Protestantism and the First Slovene Books

From Culture.si
Revision as of 15:47, 2 April 2017 by Jwilcoxen (talk | contribs) (formatting)





Slovenes took great advantage of two important events that happened at the end of 15th and the beginning of 16th century: Gutenberg’s invention of print and the new movement inspired by Martin Luther, the Reformation of the Catholic Church and the establishment of the Protestant Church in Germany and all over Europe. Just over twenty years after Gutenberg’s machine was first introduced, it was used to print the first words ever in Slovene: cri de guerre of the 1515 Slovenian peasant revolt Le vkup, le vkup, uboga gmajna! ("Unite, unite, you wretched folk"), while the Protestantism deeply affected important Slovene men of letters Primož Trubar, Sebastijan Krelj, Jurij Dalmatin and Adam Bohorič.

Excommunicated from the Catholic Church, Protestant reformer Primož Trubar (1508-1586) moved to Germany in 1547. He subsequently wrote the first two Slovene books, Catechismus and Abecedarium, at Rothenburg and had them printed in 1550 at Tuebingen. Abecedarium, a reading primer that was published as an 8-page supplement to the Catechismus, was to help Lubi Slovenci inu bratje (Dear Slovenes and brothers), as Trubar addressed the readers in the preface to the Catechismus, using, for the first time in history, the word Slovenes, to learn how to read. The theological imagery of Catechismus, which also contained the first Slovene musical manuscripts in print, demonstrated the author’s interest in Lutheranism and other reformist religions.

While Abecedarium and Catechismus are the first books to have been published in Slovene, it is Trubar’s later works that, to many, signify the advent of original Slovene prose, poetry, philosophical thought and writing on political matters as well as theological discussions. He also inspired three other important Protestant reformers to work: Sebastijan Krelj, who worked on adapting the Latin script to suit the Slovene language and published Otrozhia biblija [Children’s Bible] in 1566, Jurij Dalmatin, who translated the integral text of the Bible in 1584 and Adam Bohorič, further adapted Krelj’s alphabet and fixed it to a scripture, known as bohoričica (in use until the mid-19th century, when it was replaced with the present day Slovene version of gajica), and published the first grammar of the Slovene language, which he called Articae horulae succisivae [Zimske urice proste, or Spare Winter Hours], a comprehensive theoretical grammar which was the basis for Slovene linguistics for decades to come. So, while the 16th century may have not produced great literature, it did give the language and the society a sound base on which to build. The progress was slowed down with the arrival of counter-reformation movement and the zealous bishop Tomaž Hren, who was not keen on having protestant theology shaping the nation’s mind (but he refrained from destroying Dalmatin’s Bible), but it never stopped completely.
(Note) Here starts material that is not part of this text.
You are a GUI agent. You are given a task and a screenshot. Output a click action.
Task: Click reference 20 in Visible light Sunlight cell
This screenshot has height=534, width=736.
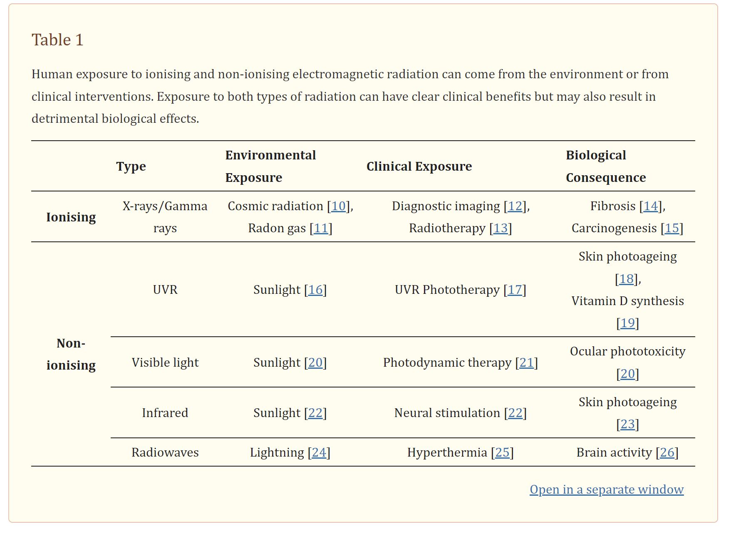315,363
At the first glance, it may seem that the 17th and early 18th didn’t produce any important literature; however, there was still important social progress made, as well as progress in science that in turn helped spur the Enlightment at the end of the 18th century. In addition to the establishment of various academias, two men must be mentioned: Janez Svetokriški (Tobias Lionelli), a preacher whose sermons are a fine example of baroque language, as well as of the dialect of the Upper Vipava valley where he was from, and in which the life of 17th-century Slovenes and their habits are recorded, and Janez Vajkard Valvasor, a polymath and the author of The Glory of the Duchy of Carniola and a fellow of the Royal Society in London (from 1687).